Regolare in modo umano le migrazioni, far sentire le famiglie tranquille senza aizzare all’odio razziale ma anzi educando all’accoglienza doveva essere una priorità. Così come dare risposte sullo sviluppo e sull’occupazione, sulla sanità e istruzione pubblica. Ma quale università gratis per tutti! Chi guadagna di più paghi le tasse per i propri figli e per quelli di chi mezzi non ha. Secondo Grasso & C. come si finanzia la ricerca pubblica se nessuno dà il dovuto? L’abbandono scolastico e la scarsità di laureati non si combatte così. E poi, una campagna elettorale incentrata in massima parte sullo ius soli: sono d’accordo nella sostanza, ma la gente non ha interesse per questioni di questo tipo. Giusto parlarne, ma le priorità in un Paese come il nostro sono molte altre. Il buonismo radical chic non può prevalere su i messaggi socialisti, i messaggi di uguaglianza, di giustizia, di diritti e doveri. Bene insegnare l’accettazione, non la tolleranza (brutto termine che sottolinea più il peso degli altri che la solidarietà), bene far comprendere che chi si rifugia in Italia non è per forza un delinquente ma un essere umano in cerca di aiuto; sacrosanto battersi per i diritti dei gay, per la parità di genere, per i diversamente abili, per il testamento biologico, l’eutanasia legale e altro ancora. Però ci deve essere attenzione per molto altro: non si è parlato di innovazione, sviluppo e occupazione, lotta alla delinquenza organizzata; non si è andati a fondo asserendo che la Sanità e la Scuola pubbliche dovrebbero essere accessibili anche a chi non ha mezzi e che i tempi di attesa per fare un esame diagnostico o una visita specialistica siano vergognosi, come pure la mancanza di posti negli asili e, più in generale, di aiuti per genitori che lavorano.

Allora PD o non PD è tutto da rivedere: una rivoluzione culturale che sappia trattare con umanità i temi dell’immigrazione e della sicurezza; che sappia valorizzare le eccellenze; che sappia formare una società meritocratica ma che aiuti i più deboli.

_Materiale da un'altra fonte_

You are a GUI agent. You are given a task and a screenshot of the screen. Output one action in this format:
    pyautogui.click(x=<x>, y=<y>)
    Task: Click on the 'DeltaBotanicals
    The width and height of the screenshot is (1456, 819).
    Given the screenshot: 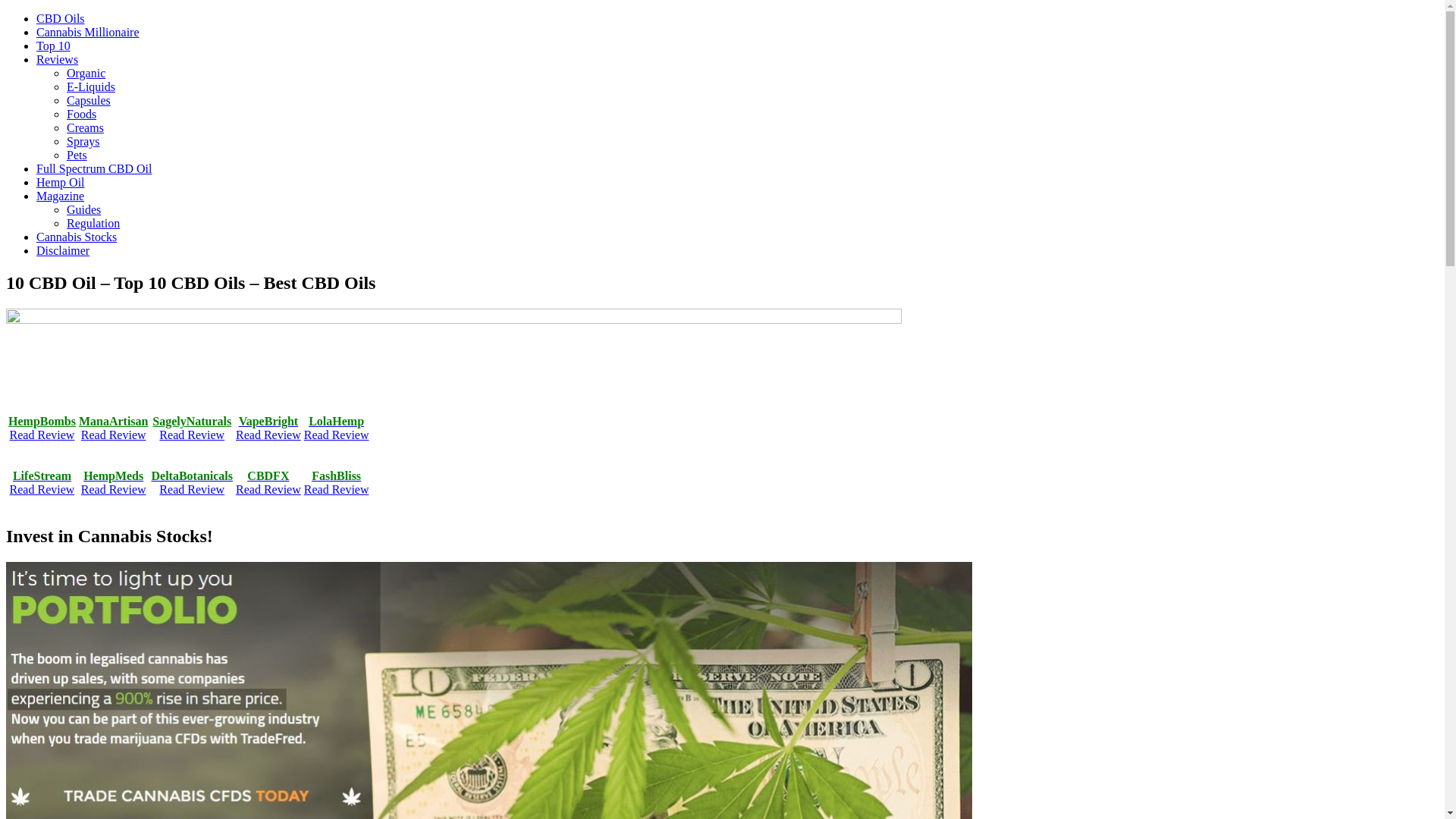 What is the action you would take?
    pyautogui.click(x=191, y=482)
    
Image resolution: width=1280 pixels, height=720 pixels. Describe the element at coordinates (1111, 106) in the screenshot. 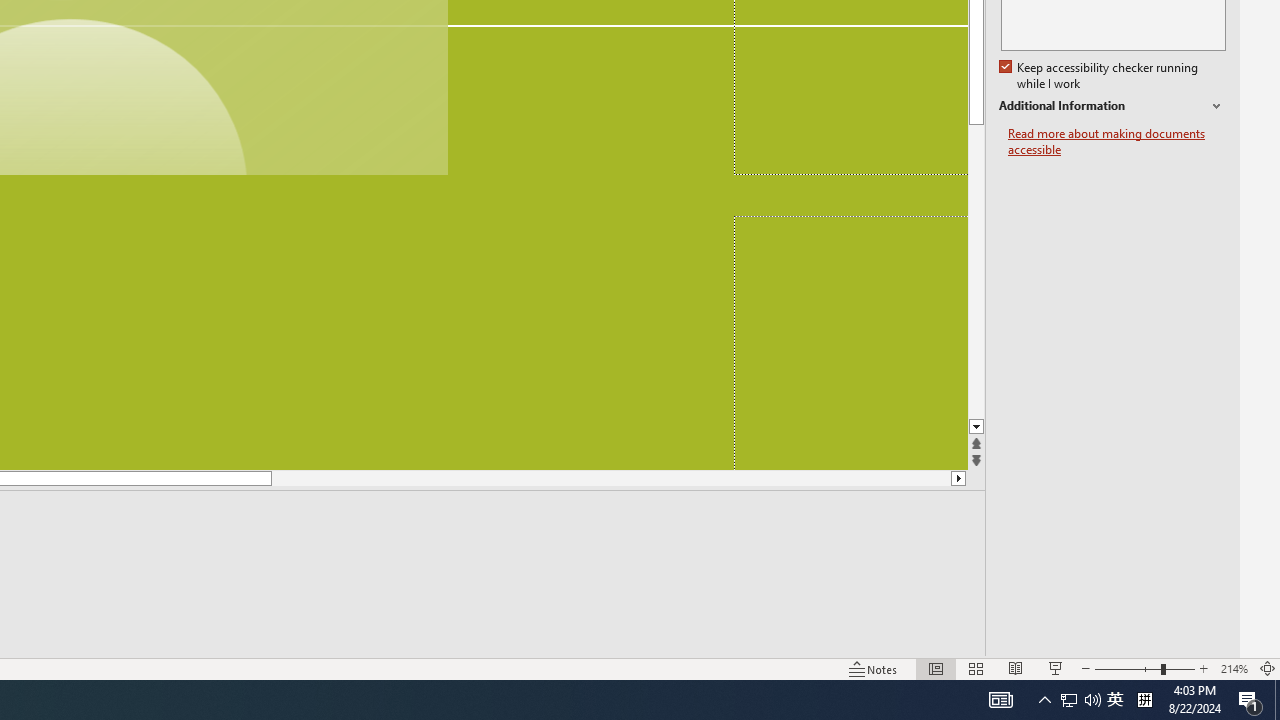

I see `'Additional Information'` at that location.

Questa è Sinistra. Una Sinistra che, invece, ha abiurato a se stessa. E non mi si dica (per quanto l’abbia sempre avversato) che la colpa è solo di Renzi. Chi è complice è pur sempre da condannare.

Non si deve pensare a un futuro accordo con i grillini ma a riprendersi un posto nella storia cancellando il peccato originale: quello di aver abbandonato i valori essenziali e di essersi chiusi rispetto a chi attende soluzioni e messaggi forti.

Purifichiamoci in un metaforico battesimo che cancelli il passato per andare avanti e riprendersi il posto che la storia ci assegna. Che la storia ci impone.